* _TO BE DONE_
Find every line in the entries below that contains the word "title", and copy each of those lines.

# # # # #

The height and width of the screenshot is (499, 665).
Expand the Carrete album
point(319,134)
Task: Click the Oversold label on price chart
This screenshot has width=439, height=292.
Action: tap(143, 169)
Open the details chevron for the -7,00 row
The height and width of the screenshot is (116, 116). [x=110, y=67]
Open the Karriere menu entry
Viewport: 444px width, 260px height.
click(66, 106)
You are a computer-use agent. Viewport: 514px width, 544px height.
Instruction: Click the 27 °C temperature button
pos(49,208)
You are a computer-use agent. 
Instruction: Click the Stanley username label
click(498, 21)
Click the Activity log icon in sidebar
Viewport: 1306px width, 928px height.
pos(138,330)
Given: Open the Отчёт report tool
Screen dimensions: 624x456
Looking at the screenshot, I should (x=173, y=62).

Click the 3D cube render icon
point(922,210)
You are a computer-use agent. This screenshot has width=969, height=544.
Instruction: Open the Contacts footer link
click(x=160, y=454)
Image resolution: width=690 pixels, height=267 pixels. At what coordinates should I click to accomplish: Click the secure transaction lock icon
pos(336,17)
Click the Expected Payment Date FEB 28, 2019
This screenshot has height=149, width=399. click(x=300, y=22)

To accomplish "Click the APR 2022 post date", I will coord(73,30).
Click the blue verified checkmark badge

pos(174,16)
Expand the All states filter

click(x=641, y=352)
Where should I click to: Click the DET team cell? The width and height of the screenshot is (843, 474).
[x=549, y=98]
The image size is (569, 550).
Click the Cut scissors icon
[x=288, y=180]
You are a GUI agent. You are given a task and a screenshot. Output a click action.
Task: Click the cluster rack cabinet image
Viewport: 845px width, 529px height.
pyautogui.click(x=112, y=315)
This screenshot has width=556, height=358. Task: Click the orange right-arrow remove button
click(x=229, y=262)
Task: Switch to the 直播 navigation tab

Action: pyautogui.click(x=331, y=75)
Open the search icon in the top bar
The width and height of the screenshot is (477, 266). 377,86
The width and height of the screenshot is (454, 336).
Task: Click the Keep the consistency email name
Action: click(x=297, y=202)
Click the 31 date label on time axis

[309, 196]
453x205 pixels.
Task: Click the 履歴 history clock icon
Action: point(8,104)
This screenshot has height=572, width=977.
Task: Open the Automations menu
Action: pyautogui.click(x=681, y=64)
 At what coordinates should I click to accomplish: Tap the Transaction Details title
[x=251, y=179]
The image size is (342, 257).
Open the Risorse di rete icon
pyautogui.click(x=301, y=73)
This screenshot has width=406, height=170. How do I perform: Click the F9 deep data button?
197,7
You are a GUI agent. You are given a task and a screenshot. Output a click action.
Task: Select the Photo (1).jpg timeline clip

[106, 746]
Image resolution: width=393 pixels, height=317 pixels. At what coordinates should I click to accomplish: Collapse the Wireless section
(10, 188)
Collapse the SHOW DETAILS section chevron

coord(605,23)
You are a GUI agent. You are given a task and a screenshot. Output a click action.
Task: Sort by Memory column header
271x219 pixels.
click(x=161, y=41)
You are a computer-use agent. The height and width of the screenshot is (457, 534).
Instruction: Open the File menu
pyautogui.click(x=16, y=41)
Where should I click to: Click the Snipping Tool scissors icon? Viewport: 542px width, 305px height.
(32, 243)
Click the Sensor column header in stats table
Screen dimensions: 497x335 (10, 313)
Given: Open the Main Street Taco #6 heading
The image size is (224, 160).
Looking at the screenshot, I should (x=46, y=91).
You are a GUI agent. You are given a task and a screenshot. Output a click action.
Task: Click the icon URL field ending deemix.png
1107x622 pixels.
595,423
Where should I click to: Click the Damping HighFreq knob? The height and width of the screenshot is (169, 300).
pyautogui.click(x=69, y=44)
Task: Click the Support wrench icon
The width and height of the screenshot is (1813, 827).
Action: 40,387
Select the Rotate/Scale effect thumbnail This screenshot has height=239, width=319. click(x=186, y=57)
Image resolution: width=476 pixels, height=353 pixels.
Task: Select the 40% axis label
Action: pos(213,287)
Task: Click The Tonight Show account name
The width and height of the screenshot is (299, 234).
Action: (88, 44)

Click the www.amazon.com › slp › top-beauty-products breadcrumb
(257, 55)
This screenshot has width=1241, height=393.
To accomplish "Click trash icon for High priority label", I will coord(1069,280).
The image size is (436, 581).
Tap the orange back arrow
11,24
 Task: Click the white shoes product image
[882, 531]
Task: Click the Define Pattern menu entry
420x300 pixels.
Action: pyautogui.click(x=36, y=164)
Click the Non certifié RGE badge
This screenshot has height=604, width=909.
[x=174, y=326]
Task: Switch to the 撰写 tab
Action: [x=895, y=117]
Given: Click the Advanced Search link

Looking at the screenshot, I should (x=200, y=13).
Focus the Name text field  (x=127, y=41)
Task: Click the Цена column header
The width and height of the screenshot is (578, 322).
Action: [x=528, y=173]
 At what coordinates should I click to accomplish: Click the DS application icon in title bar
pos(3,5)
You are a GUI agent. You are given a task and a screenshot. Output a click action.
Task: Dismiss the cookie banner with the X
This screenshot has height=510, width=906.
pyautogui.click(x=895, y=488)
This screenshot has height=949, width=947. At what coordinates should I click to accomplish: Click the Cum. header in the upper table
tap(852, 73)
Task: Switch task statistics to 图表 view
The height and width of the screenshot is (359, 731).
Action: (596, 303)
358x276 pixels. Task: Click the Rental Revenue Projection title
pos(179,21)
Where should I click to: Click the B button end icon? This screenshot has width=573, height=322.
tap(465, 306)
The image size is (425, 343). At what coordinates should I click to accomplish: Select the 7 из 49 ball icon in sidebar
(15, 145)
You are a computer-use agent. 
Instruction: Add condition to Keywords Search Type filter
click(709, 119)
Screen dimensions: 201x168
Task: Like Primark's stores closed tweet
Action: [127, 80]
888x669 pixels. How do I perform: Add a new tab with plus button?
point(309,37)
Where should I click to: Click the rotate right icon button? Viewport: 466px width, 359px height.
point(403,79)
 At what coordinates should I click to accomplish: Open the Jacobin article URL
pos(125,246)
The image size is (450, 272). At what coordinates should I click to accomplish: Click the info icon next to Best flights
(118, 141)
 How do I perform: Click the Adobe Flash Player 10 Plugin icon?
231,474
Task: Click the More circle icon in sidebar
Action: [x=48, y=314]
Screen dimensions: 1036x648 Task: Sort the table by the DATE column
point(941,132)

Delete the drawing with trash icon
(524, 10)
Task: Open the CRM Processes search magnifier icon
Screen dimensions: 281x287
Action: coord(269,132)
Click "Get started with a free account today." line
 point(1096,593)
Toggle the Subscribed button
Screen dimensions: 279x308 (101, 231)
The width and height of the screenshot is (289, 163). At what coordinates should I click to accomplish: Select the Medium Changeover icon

# # # # #

* _ANSWER TO THIS EXERCISE_
 At what coordinates should I click to accomplish: Tap the Transaction Details title
 At what coordinates should I click to accomplish: Click the DS application icon in title bar
358x276 pixels. Task: Click the Rental Revenue Projection title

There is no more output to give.